This book is designed to give a large-scale view of different areas of language. It should be used as an introduction to more specific ... introductions. The titles in the series are all divided into four sections: Survey, Readings, References and Glossary.
The Survey of Pragmatics contains nine chapters, each of roughly 10 pages: 1) Definitions and background; 2) Deixis and Reference; 3) Reference and inference; 4) Presupposition and entailment; 5)Cooperation and implicature; 6) Speech acts and events; 7)Politeness and interaction; 8) Conversation and preference structure; 9) Discourse and culture.
The Readings are one-page texts extracted from the specialized literature and are followed by a couple of questions. The References help the reader providing him with a selection of titles for every chapter of the Survey. The proposed books are classified in terms of difficulty, from introductory to advanced level. Technical terms are in bold and are explained once more in the Glossary at the back of the book.
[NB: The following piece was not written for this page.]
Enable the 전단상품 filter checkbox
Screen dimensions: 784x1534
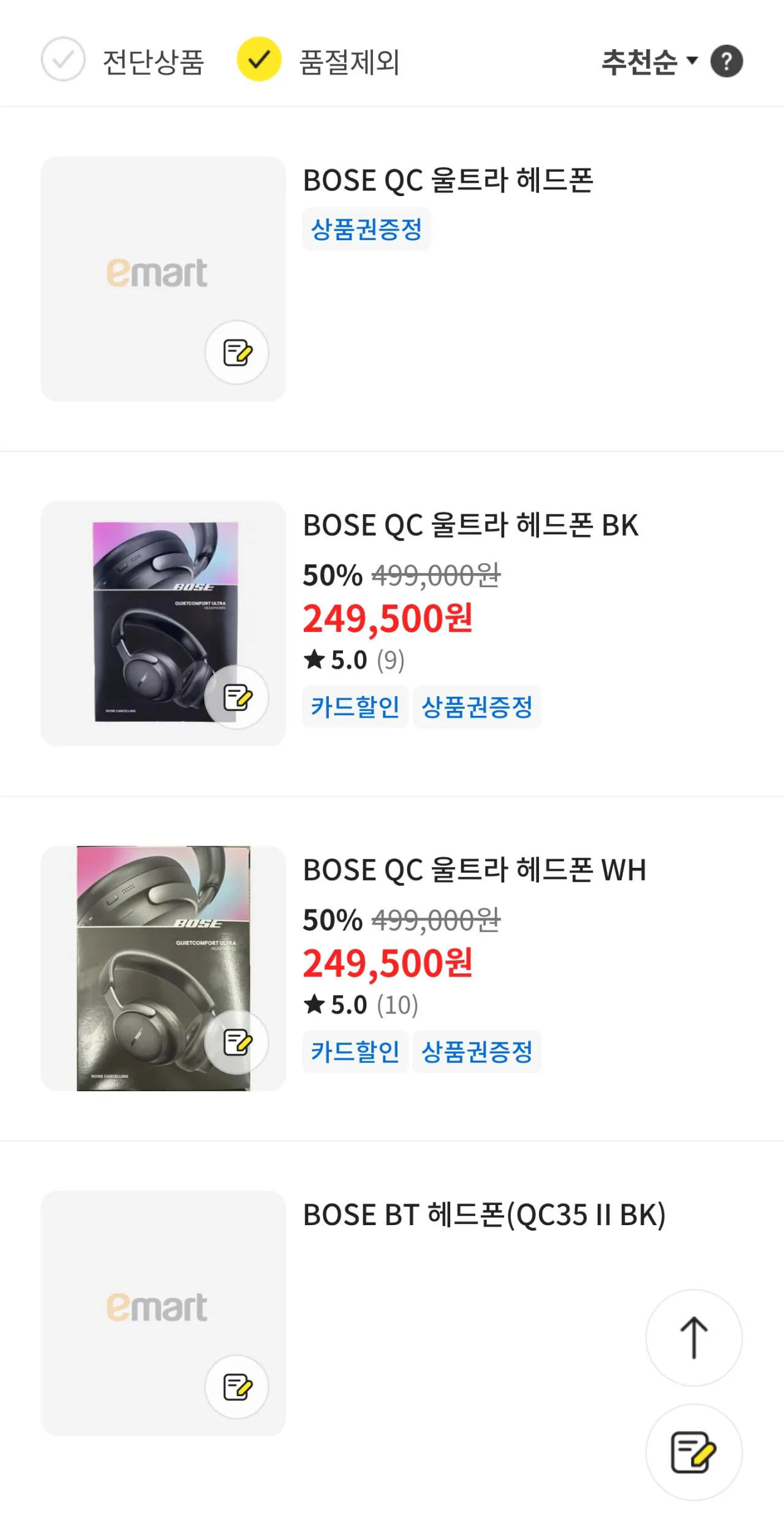coord(63,59)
I think the author has succeeded in giving a bird's view of several fields of pragmatics. Of course, the discussion is somewhat condensed and could, at least at some points, be clearer or give some more details. But one should be aware of the difficulty of explaining a lot of stuff to people with no assumed prior knowledge of the subject and having only 90 pages at one's disposal! Nonetheless, I missed formal definitions of technical terms in the Survey. The author often gives them only indirectly, and the reader must extract them himself from the text. Sincerely, I did not find the Readings useful at all and I would have wished to find more titles and more details in the comments under each of them in the References.